▶ **How to complete this task**: Transcribe exactly everything in the data below from the line containing "The width and height of the screenshot is (2400, 1463)." down to the line containing "Given: Click the red 2.62 low value label", both lines included and nothing further.
------------------------------------------------
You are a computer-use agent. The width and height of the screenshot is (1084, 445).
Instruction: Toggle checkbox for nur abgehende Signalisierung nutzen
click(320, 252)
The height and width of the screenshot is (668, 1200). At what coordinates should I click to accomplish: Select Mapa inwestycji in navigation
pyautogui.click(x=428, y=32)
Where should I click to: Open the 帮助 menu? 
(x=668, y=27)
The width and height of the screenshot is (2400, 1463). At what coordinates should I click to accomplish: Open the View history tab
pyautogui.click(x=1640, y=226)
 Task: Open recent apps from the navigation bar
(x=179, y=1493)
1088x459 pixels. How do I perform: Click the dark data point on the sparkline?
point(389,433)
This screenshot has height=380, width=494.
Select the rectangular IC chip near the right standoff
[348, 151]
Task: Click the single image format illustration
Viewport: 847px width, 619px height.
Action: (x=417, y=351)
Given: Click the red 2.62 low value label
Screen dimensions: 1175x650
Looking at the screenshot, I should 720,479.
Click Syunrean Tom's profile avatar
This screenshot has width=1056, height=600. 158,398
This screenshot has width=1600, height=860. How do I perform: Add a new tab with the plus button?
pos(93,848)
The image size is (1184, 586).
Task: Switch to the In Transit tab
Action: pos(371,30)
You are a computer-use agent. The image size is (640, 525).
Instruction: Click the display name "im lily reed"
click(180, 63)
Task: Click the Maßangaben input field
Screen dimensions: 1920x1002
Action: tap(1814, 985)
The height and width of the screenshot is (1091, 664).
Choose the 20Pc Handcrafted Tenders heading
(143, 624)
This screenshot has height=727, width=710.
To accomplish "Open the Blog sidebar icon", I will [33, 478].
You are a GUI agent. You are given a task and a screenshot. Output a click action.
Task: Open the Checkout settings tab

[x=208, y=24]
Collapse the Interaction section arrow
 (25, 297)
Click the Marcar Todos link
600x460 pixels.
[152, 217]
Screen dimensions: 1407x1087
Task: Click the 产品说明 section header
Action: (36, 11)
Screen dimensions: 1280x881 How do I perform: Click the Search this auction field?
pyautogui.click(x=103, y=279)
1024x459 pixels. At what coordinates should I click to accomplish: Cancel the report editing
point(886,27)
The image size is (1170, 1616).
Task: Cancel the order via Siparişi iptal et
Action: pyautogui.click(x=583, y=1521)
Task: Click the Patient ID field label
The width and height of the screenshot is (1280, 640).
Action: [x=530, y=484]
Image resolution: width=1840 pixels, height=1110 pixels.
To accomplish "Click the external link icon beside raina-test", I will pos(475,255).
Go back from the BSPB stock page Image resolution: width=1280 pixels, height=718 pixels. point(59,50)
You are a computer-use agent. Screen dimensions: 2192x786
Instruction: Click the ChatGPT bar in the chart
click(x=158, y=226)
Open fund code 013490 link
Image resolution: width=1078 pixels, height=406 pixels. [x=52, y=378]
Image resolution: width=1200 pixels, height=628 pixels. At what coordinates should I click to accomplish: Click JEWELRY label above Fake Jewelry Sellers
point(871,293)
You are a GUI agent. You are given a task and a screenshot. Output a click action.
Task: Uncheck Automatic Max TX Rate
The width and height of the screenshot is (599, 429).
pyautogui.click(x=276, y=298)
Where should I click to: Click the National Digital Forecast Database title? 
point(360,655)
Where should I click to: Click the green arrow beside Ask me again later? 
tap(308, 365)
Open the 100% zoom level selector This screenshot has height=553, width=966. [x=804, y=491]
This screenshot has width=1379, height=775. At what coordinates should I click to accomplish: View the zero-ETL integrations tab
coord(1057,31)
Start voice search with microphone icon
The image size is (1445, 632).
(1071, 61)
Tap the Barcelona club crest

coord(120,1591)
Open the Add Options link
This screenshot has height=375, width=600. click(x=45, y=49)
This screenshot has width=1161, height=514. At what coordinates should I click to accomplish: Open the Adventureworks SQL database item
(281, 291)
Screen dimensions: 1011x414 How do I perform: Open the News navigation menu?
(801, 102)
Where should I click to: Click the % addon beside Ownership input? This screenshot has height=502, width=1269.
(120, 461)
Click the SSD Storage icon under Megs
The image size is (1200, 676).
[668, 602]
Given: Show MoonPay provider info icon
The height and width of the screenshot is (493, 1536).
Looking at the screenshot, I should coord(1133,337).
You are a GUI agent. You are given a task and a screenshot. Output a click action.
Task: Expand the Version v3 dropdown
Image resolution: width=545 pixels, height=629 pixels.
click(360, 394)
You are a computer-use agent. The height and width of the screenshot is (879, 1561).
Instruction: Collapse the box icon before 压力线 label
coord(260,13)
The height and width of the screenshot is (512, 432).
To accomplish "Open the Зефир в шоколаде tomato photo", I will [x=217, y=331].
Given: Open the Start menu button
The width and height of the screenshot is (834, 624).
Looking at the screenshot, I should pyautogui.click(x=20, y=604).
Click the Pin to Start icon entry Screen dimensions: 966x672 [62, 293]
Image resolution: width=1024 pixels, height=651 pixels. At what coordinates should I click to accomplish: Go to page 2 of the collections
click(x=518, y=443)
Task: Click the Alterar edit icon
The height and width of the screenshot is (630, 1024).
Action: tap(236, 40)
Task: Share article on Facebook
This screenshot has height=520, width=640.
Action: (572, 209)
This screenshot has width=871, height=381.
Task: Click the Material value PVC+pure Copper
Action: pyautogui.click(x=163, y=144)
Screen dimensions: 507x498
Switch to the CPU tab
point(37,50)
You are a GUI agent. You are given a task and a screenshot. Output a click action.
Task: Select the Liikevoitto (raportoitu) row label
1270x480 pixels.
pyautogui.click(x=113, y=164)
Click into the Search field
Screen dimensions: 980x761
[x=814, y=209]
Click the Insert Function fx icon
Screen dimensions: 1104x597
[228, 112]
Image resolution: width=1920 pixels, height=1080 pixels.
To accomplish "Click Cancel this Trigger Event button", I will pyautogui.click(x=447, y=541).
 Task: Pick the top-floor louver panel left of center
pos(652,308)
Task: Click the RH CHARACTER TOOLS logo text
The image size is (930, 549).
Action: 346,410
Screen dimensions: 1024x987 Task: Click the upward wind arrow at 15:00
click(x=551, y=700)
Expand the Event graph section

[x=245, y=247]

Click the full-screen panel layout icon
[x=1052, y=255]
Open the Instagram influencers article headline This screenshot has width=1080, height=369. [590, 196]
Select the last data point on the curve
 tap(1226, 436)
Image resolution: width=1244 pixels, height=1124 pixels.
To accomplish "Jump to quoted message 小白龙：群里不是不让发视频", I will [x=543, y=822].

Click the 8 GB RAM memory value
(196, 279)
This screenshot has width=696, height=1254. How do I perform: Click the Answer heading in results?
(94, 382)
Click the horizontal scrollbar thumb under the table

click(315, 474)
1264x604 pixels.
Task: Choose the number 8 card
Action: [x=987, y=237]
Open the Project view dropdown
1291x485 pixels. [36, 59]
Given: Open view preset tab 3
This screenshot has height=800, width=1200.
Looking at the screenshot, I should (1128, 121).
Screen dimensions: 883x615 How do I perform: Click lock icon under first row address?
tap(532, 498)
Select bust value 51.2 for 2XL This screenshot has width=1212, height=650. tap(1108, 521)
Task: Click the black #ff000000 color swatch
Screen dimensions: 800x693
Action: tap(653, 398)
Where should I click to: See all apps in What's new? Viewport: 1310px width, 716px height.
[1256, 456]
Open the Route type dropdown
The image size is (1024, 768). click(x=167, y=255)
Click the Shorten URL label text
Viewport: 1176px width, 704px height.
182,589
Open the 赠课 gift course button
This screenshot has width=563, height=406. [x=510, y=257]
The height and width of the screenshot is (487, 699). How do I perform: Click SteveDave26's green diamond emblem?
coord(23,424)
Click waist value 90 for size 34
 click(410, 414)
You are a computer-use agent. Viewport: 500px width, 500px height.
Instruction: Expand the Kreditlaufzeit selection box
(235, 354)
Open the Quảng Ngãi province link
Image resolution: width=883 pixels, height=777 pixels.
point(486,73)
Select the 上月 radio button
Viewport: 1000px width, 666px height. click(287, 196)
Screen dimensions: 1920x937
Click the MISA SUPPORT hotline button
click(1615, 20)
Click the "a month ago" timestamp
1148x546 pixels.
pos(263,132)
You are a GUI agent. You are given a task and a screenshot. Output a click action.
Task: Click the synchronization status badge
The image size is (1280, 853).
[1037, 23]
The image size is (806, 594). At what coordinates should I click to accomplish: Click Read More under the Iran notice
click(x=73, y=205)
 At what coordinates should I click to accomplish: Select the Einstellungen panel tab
------------------------------------------------
▶ **Solved problem**:
The width and height of the screenshot is (2400, 1463). At what coordinates should I click to accomplish: Open the View history tab
pyautogui.click(x=1640, y=226)
 Task: Open recent apps from the navigation bar
(x=179, y=1493)
1088x459 pixels. How do I perform: Click the dark data point on the sparkline?
point(389,433)
This screenshot has height=380, width=494.
Select the rectangular IC chip near the right standoff
[348, 151]
Task: Click the single image format illustration
Viewport: 847px width, 619px height.
Action: (x=417, y=351)
Given: Click the red 2.62 low value label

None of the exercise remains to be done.